Harrison noted that there are also some distinct differences between the bridging fibrosis population and the cirrhosis population, in which the aspartate aminotransferase/alanine aminotransferase ratio flips from less than 1 to more than 1.

“We wanted to see if we hit target engagement, despite the fact that the studies did not meet their primary endpoints,” Harrison continued.

In a post-hoc analysis of STELLAR-4 patients, the researchers found that both the 6 mg (–73 vs. –33; P = .045) and 18 mg doses (–78 vs. –33; P = .009) showed a greater reduction in the phospho-P38 area compared with placebo. Doses of 6 mg (–45 vs. 8; P = .017) and 18 mg (–63 vs. 8; P = .001) also showed a reduction in phospho-P38 nuclei.

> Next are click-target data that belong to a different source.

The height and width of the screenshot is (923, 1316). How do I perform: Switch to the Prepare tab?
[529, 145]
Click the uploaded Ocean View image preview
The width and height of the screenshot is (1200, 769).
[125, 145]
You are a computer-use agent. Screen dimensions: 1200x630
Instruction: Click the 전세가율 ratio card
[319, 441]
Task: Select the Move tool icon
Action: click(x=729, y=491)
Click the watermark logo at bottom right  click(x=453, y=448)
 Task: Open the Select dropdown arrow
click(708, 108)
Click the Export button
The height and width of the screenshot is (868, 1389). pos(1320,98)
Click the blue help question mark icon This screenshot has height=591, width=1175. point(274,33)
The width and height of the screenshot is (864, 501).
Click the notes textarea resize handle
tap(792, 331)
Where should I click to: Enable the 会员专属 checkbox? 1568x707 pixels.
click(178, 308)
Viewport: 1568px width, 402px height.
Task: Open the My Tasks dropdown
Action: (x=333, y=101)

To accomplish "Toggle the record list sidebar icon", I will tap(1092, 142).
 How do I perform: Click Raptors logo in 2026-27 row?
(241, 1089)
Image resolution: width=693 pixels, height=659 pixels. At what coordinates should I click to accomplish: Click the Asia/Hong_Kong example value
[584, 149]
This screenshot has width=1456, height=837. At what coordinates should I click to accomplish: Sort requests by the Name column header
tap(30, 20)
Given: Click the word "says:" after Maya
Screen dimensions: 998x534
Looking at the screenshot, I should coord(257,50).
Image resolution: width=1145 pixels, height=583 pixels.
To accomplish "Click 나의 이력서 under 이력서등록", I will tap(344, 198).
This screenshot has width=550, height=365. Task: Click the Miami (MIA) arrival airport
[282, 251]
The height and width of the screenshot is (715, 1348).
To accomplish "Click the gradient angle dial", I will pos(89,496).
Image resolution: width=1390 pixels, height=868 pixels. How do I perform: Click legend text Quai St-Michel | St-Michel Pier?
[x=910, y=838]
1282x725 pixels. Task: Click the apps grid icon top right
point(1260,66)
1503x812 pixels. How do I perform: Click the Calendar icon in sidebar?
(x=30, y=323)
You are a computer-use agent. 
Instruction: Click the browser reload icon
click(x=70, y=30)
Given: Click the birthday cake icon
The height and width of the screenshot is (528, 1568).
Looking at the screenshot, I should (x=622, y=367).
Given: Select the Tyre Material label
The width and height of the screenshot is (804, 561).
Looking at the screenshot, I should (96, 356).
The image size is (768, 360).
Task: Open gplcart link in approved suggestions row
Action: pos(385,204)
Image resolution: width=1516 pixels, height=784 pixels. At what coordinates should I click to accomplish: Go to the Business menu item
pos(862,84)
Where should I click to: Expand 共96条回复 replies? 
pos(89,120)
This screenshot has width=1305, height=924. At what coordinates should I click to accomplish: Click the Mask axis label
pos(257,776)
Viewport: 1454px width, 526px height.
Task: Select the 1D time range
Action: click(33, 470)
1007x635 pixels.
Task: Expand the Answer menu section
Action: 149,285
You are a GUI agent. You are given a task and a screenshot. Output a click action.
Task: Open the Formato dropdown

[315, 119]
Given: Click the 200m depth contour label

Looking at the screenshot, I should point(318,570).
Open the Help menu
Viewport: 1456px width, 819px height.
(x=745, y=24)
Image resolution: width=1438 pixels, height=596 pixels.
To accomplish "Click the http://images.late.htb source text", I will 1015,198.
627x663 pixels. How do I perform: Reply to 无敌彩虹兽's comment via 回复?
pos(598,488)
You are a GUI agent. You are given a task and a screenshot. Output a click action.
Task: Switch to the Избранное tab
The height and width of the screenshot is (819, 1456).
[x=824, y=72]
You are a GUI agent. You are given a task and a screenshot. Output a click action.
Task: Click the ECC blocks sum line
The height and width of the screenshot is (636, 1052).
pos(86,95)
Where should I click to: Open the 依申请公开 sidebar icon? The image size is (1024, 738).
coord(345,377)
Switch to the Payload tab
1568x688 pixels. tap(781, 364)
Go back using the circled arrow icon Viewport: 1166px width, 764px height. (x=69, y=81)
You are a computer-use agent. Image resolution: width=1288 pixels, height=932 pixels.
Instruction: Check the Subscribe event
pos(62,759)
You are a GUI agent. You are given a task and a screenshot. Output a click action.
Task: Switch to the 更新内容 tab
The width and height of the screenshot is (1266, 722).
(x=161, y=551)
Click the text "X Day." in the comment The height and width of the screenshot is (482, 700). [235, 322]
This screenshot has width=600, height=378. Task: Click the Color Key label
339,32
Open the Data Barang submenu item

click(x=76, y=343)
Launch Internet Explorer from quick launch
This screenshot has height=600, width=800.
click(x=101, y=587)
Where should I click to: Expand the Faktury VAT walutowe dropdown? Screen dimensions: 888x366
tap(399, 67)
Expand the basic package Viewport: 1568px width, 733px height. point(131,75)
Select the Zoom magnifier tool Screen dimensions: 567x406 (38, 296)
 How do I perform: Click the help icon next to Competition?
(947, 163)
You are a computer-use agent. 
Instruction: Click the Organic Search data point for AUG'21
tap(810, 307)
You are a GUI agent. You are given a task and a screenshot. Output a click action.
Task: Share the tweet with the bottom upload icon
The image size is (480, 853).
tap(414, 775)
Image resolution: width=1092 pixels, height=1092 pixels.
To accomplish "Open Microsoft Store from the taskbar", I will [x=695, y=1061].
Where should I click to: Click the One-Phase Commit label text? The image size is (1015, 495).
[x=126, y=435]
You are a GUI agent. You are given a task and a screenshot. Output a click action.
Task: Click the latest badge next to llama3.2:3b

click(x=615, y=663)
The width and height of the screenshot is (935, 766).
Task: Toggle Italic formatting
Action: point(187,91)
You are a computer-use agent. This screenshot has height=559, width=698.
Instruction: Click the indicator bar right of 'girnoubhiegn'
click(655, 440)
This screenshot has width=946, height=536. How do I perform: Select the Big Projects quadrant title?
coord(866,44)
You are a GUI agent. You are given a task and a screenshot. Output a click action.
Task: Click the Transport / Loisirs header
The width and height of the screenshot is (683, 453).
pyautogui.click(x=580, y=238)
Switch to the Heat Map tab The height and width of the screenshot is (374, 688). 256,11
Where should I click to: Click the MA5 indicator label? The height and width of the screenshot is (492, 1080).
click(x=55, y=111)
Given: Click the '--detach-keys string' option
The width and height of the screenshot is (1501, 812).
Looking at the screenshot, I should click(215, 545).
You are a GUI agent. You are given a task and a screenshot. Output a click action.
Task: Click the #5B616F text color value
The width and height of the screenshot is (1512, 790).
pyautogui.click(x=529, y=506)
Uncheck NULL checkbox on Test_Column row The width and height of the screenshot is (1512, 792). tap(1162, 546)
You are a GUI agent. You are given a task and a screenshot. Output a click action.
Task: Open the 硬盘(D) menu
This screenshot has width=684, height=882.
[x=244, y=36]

Selonsertib was safe and well-tolerated among patients and adverse events including grade 3 and grade 4 events occurred at similar rates between both study arms and either dose.

Harrison pointed to data showing that patients with lower Enhanced Liver Fibrosis (ELF) scores at baseline were less likely to have overall disease progression and more likely to meet the primary endpoint.

“This has implications for the way we design clinical trials in the future, particularly if you’re enrolling patients with mild fibrosis and you enroll them with low ELF scores. A high percentage of those people may improve spontaneously,” he said. – by Talitha Bennett

Reference: Harrison SA. Abstract 0064. Presented at: The Liver Meeting; Nov. 7-12, 2019; Boston.

Disclosure: Harrison reports he is a consultant for 3VBio, Akero, Albereo, Axcella, Blade Therapeutics, Bristol-Myers Squibb, Cirius, Civi, CLDF, ConSynance, ContraVir, Corcept, CymaBay, Echosens, Galectin, Galmed, Gilead, HighTide, HistoIndex, Innovate, Intercept, IQVIA, Lipocine, Madrigal, Medpace, Metacrine, NGM, Novartis, Novo Nordisk, Perspectum, Pfizer, Poxel, PPD, Prometheus, Prometic and Terns; is on the speakers bureau with Alexion; and has received research support from Allergan, Axcella, Cirius, Conatus, CymaBay, Galectin, Galmed, Genfit, Gilead, HighTide, Immuron, Intercept, Madrigal, NGM, Novartis, Novo Nordisk, Pfizer, Second Genome and Tobira. This study was funded by Gilead.